Sunday, March 15, 2026

Greg Minton 1979-81 - A practical application of Hondo’s Law

 


The Exception That Proves The Rule


This is the second post on the phenomenon of 0 home run allowed pitchers in SOM Baseball.  Greg Minton, of course is a legitimate data point, he suffered an injury that changed his delivery and made him nearly impossible to homer off of, for his career he only allowed .3 home runs per nine innings (a normal number might be 0.6 or 0.7 back then.). But the apex of this run was his years between 1979 and 1981, when he went over a thousand batters faced without allowing a home run.  Even someone who is very conservative by nature regarding exceptions to rules and complicated game flow has to stand up and look at this streak. It was not a big home run era in National League but still, that’s a Major League record. 
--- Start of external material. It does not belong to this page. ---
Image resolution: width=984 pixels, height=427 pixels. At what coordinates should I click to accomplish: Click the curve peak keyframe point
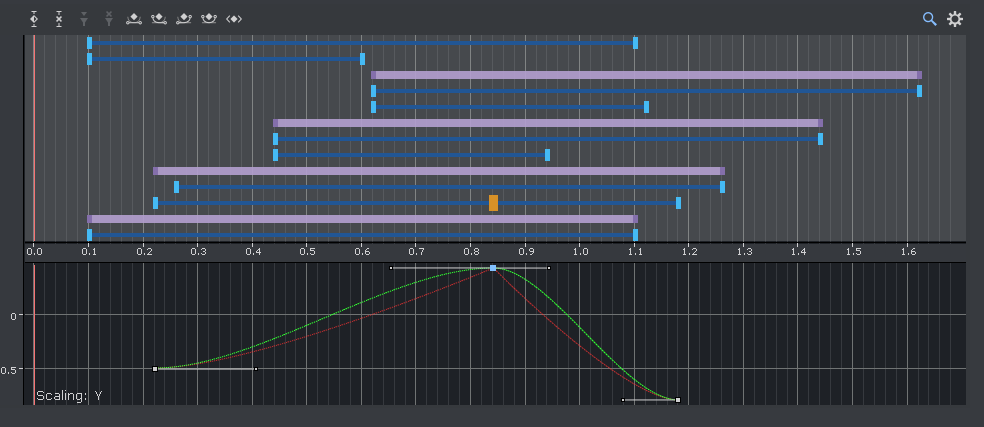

Okay, so we follow the steps. He’s a right hander so we pull the splits for each season for right handed pitchers versus both left handed and right handed batters, so we can rate him similar to a ball park rating. 

1979: Rhp:(from batter’s splits)

.Vs LHB 318 / 22961 = 0.01391

Vs RHB 637 / 28892 = 0.022048

1980 Rhp:

Vs LHB 365 / 24594 = 0.01484

Vs RHB 554 / 29649 = 0.018685

1981 Rhp:

Vs LHB 236 / 17105 = 0.013797

Vs RHB 315 / 19598 = 0.016073

The first thing you notice is this is not a big era for left handed power in the National League, and the strike year wasn’t brilliant for right handers either, Schmidt and Dawson both not withstanding.  So while Minton’s streak is long, the underlying league stats were also favorable. Let’s use the 95 percent calculation:

Ln(1-0.95) / lb(1- frequency above) = sample size

1979: vs LHB : 213.9   vs RHB: 134.4

1980: vs LHB: 200.4  vs RHB: 158.8

1981: vs LHB: 215.6  vs RHB: 184.9

Almost there. Now we use the Favorite Toy to impose a  probability distribution on the data strand from above:

1979: 

LHB: (213.9 / 132 - 0.5) * 20 = 22

RHB: (134.4 / 182 - 0.5) * 20 = 5

1980:

LHB: (200.4 / 154 - 0.5) * 20 = 16

RHB: (158.8 / 223 - 0.5) * 20 = 4

1981: 

LHB: (215.6 / 172 - 0.5)  * 20 = 15

RHB: (184.9 / 187 - 0.5) * 20 = 10

So these results are pretty interesting, obviously the 20 sided dice adjustments are less for left handed batters than right handed batters because left handed batters had less power in this era in the National League.  It takes more batters to be significant for zero home runs when their incidence is lower. Clearly his performance is much more significant against right handed batters.  

Minton      Vs LHB         Vs RHB

1979:          Auto                1-5

1980:          1-16                 1-4

1981:          1-15                 1-10


1980 in this context was his best season for avoiding home runs.